I read Mohit's comment on yesterday's post and my own situation came back to me. I would like to believe I have always been a very curious person, had a 'why' for everything, and wasn't afraid to ask the teacher. I have also been in Mohit's shoes on being disliked by other students for this trait. In school I was the teacher's pet, in college the show-off, and at B-school the CP king. Looking back, it is easy to see that classmates saw me as a pain in the neck and my questions as counterproductive to the progress of the session. I also see that my questions were clearly unfair to people who had the issue already sorted in their minds. I was perhaps the catalyst to their zoning out.

This is clearly always going to be an issue in the classroom setup with one teacher and fifty students. With each of these fifty students at different points on the learning curve, any pace the teacher chooses to set, will be too slow for some and too fast for others. Too slow and they get bored. Too difficult and there might be despair. Both of these groups will disengage from the discussion. One answer to this dilemma would be to have smaller and smaller classrooms until we have one teacher per student, like at PhD level instruction. At primary school level too, there is some evidence that smaller classrooms allow the teacher to accord more attention to each student. However, while this approach might be effective, it may not be very efficient. A class size of one is surely sub-optimal on multiple counts. Not only would it become a scheduling nightmare in all cases except perhaps home-schooling, but children would also lose the benefit of social interaction with other kids in a learning environment.

Are we doomed to failure then? There might be a solution. One that was implemented for many years in schools of our parents' time but was disbanded later. When children in my parents generation moved from one academic year to the next, they were re-assigned to different classes or 'divisions'. The best students went to division A followed by the next best to division B and so on. Ostensibly the best teachers or rather, teachers who were better at teaching more advanced stuff were also assigned to division A. This made for a more homogenous group that was comfortable with a faster pace in the classroom. Conversely, of course, the students in division D could be taught at a pace that they were comfortable with.

The Singapore education system takes this one step further. The fastest divisions complete school in 10 years while the slowest divisions are given one extra year to complete the curriculum. Problem solved, one would think. But if this system works, why was it disbanded? That is a discussion for tomorrow.

3 comments:

Ali said...

Isn't the answer in this post itself?
"the best teachers or rather, teachers who were better at teaching more advanced stuff were also assigned to division A"

While the intention may have been to assign the teachers who were better at teaching more advanced stuff, I think it was seen as assigning the best teachers. That never goes down well with the masses.
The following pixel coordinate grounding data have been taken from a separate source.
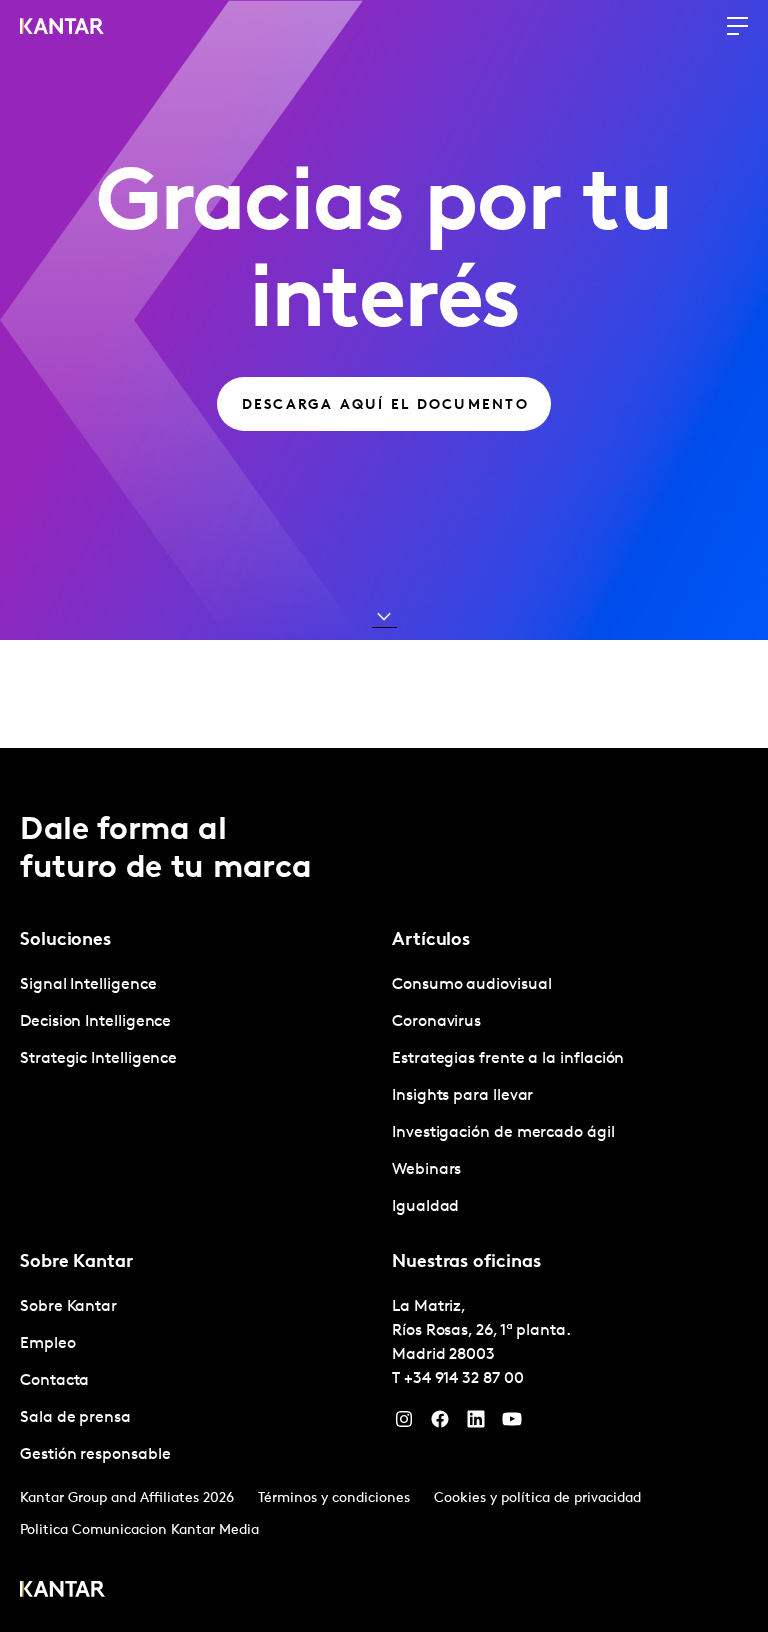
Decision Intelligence (95, 1022)
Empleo (48, 1344)
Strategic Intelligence (98, 1059)
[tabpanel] (198, 1022)
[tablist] (384, 1190)
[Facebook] (440, 1424)
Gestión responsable (95, 1455)
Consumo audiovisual (471, 985)
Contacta (54, 1381)
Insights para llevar (462, 1096)
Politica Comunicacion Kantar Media (139, 1530)
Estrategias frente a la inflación (508, 1059)
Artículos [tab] (431, 941)
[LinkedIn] (476, 1424)
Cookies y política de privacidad (537, 1498)
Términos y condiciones (334, 1498)
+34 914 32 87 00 (464, 1379)
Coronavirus (436, 1022)
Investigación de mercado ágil (503, 1133)
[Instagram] (404, 1424)
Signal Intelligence (88, 985)
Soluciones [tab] (65, 941)
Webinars (426, 1170)
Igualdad (425, 1207)
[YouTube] (512, 1424)
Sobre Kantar (68, 1307)
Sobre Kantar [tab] (76, 1263)
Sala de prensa (75, 1418)
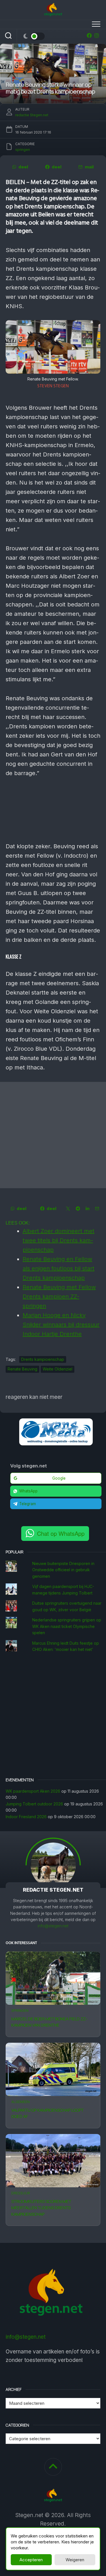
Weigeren (75, 2559)
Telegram (27, 1503)
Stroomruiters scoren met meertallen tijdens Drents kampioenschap (41, 2207)
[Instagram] (96, 35)
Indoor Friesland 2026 (26, 1816)
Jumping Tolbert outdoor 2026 (34, 1803)
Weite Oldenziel (57, 1369)
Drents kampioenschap (42, 1359)
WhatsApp (28, 1491)
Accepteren (31, 2559)
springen (20, 2010)
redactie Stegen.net (31, 115)
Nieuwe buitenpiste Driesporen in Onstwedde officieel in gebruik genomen (63, 1570)
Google (59, 1478)
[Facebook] (89, 35)
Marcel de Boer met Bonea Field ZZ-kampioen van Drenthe (49, 2022)
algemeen (20, 2102)
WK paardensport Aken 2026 (33, 1791)
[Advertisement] (53, 1135)
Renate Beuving (22, 1369)
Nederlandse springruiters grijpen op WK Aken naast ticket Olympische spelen (66, 1626)
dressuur (20, 2193)
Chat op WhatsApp (61, 1533)
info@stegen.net (53, 1925)
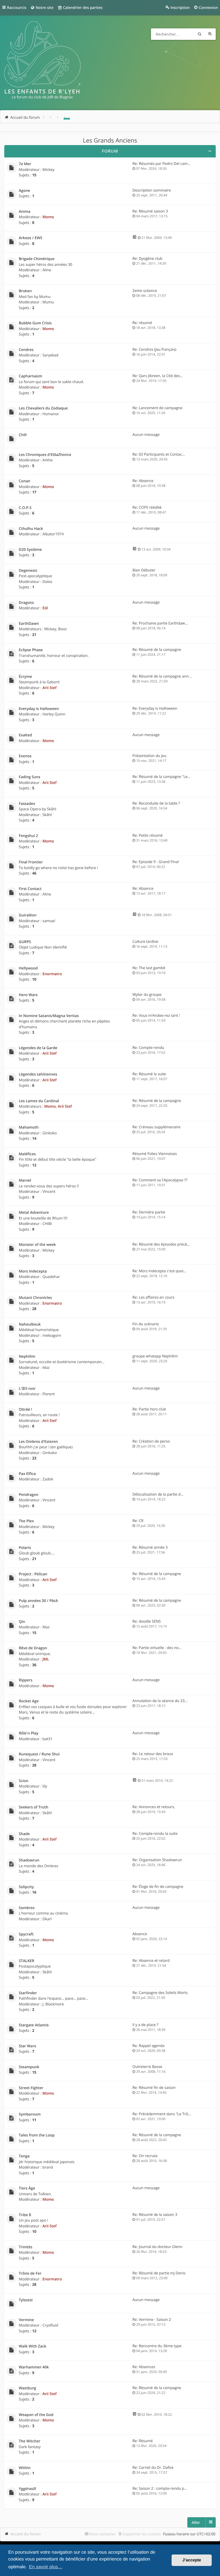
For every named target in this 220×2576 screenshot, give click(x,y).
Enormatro (52, 973)
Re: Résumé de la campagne (156, 649)
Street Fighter (31, 2088)
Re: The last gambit (148, 967)
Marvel (25, 1180)
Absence (139, 1933)
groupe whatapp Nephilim (155, 1356)
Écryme (25, 676)
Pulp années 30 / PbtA (38, 1601)
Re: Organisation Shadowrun (157, 1859)
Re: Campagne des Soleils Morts (160, 1992)
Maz (46, 1367)
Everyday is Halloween (39, 709)
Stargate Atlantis (34, 2025)
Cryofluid (50, 2325)
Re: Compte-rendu (148, 1047)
Most cultures are designed to raise the downtrodden even if it means sacrificing the development of the advanced. This was the case even when physical strength was the measure of 'being advanced' and also today when mental intellect or financial status is the measure.

Whether it's a good thing or not, that's another post!

Mohit said...

The system of segregating the "smart" ones out is something the students and parents find unfair. It's like giving up on a student - and parents will never accept that their kid is not "competitive" enough.

I've been thinking about this again of late. True Learning is really about discovering something and assimilating it into your own language. It is the second part that we fail at, because we've taken the idea of failure out of learning altogether. Further, discovery has to be individual. Groupthink promotes laziness of intellect.

I have a bit of an idea of how I'd want to design an ideal school experience, but that's for another time :)

Timepass2007 said...

The segregation approach is suboptimal for several reasons- probably why it has been phased out instead of becoming the dominant acceptable method. There is a solution to this conundrum- Trayi's school in Thailand implemented it really well- there were kids across the learning spectrum in the same class including children with special needs. However, even while following the same broad curriculum, the learning level was 'customised' to each child. So kids more advanced were challenged more, and kids with special needs were given additional support. Ofcourse the class sizes need to be small for this appeoach-'the upper limit on class size was 15 kids for 1 teacher plus 1 assistant.